Time Management When Working from Home

When you start a home business, time management is an aspect of business management that is often overlooked or ignored.

Sure enough, we all know a person in small business who races about like a chicken with its head cut off all day, never enough hours in their day, all they do is rush and get overtaken – is it that this person is you! At the day’s end, when the pace settles, what have you accomplished? Do you replay the day and ponder “what happened to the hours, I didn’t get as much accomplished as I planned to do. If this seems familiar, then you might just have an organisational and time management problem.

Successful people seldom seem to rush, they always remain composed and unflustered. The difference from them and others is they command time management.

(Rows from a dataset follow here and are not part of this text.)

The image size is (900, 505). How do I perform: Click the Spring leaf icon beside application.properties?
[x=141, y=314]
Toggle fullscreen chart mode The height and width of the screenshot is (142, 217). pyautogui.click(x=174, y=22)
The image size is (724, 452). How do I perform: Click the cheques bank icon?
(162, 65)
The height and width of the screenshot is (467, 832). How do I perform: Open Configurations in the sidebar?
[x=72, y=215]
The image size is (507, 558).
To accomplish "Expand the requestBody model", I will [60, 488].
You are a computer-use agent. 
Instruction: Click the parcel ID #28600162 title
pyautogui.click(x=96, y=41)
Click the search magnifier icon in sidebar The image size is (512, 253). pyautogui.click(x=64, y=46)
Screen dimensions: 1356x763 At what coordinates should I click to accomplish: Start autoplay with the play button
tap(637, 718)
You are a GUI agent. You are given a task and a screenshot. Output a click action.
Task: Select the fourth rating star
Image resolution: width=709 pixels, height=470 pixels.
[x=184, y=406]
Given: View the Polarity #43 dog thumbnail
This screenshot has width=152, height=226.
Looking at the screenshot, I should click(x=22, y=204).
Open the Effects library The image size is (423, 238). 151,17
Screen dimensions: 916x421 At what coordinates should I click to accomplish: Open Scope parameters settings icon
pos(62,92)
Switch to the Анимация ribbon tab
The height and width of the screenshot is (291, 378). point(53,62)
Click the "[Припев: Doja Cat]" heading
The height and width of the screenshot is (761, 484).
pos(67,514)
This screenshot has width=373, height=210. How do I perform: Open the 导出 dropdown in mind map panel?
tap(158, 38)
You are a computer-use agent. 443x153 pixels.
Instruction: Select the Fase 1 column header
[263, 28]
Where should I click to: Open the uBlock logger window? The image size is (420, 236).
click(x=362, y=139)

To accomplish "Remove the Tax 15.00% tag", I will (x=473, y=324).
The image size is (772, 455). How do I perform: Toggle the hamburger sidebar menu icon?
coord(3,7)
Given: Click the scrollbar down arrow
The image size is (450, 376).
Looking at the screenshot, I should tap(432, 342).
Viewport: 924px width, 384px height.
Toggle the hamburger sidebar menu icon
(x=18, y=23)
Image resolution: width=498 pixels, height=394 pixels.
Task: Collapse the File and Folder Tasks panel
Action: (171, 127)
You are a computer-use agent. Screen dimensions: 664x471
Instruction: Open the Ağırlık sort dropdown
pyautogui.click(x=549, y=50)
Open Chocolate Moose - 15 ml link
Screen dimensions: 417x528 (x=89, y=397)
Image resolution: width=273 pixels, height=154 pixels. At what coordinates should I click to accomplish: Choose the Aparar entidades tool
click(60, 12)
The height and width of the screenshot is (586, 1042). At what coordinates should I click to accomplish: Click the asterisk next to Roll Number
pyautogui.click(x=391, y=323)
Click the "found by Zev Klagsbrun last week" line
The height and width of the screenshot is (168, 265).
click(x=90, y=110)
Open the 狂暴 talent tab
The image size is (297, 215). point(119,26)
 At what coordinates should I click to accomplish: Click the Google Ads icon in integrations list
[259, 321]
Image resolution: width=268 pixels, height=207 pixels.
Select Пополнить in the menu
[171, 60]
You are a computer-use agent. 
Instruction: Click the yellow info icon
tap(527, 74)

What is time management? It is just scheduling time in your day in an organised and efficient method. Before we can fully understand how to time manage our day, we need to decide for ourselves what we are aiming to complete today, this week, this year and up to ten years from now. This is “Goal setting”.

The best process in my view to achieve goals is to write them down. You could reflect on these goals from time to time to ensure that they are meaningful and achievable but not so simple to do that you don’t have to work to achieve them otherwise what is the meaning of the goals in the first place?

From the beginning of a new working year you should sit and plan what you wish to end up with this year. It may be that you desire to gross up your profits by 20%, you could plan to move into larger premises, you may plan to take down your debt substantially. By the beginning of every new working week you could write down on a note pad or in your diary the signifcant chores that need to be completed this week, and check on them at the end of every day to ensure you’re making progress and hopefully polish some of those chores off your list.

You might put your list on your desk or in a point where you could be repeatedly reminded of what needs to be done each week. This list may be in order of necessity so that the impending chores at the top of the list get completed early. All the work not finished this week need to be carried onto next week at a higher ranking, this should make sure it gets achieved.

The next thing you could be doing is giving yourself a daily list of tasks to accomplish. This might help keep you on schedule throughout the day. Again, this list might be put up where you are able to repeatedly refer to it and tick off the jobs finished. Writing off the chores could allow you a touch of success and let you reflect on how you are progressing through the day. Always hold to this list if possible and keep working from the highest priority to the lowest priority. I know issues sometimes show up throughout the day that might throw the whole day up in the air, but you need to either take on the dilemma and then get back to the list or if the new chore isn’t as important as some of the chores on your list then put it after these on your list and continue on with the chore you were doing.

Every job you plan to achieve must be written down for a few reasons. Firstly, so you don’t forget to do it and secondly, so you have the day planned and you complete your daily goals. Beware beginning chores and not finishing them. This would become tomorrow in a disaster of half finished jobs and can cause “list blowout”.

You will end up with the list reading a mile long and you will give it up in despair and go back to bad habits of working in a hurry during the day and achieving nothing.

Remember for every day you set your goals and check off all the items on your list, you will get a bit closer to finalising your weekly and eventually your yearly and long term goals.

A few basics on Time Management:

  • Do it once and do it well, it’s pointless coming back to the chore and having to redo it.
  • Learn to nicely communicate to people when you’re working and that you can return to them some time later.
  • Learn to give other employees items that actually don’t demand your hand.
  • Don’t embark on wild goose chases.
  • Don’t waste time with phone calls that cannot accomplish something.
  • Don’t procrastinate.
  • Look back to your list of work to do regularly throughout the day.
  • “Map out your day” in the shower and make out your daily list the second you start work. Complete what you list.
  • Prioritise habitually, always take issues in their order of necessity to you and your clients.

Don’t get in with time wasters, people that would simply go off to chat all day, and if they are your employees, set them straight, or get rid of them.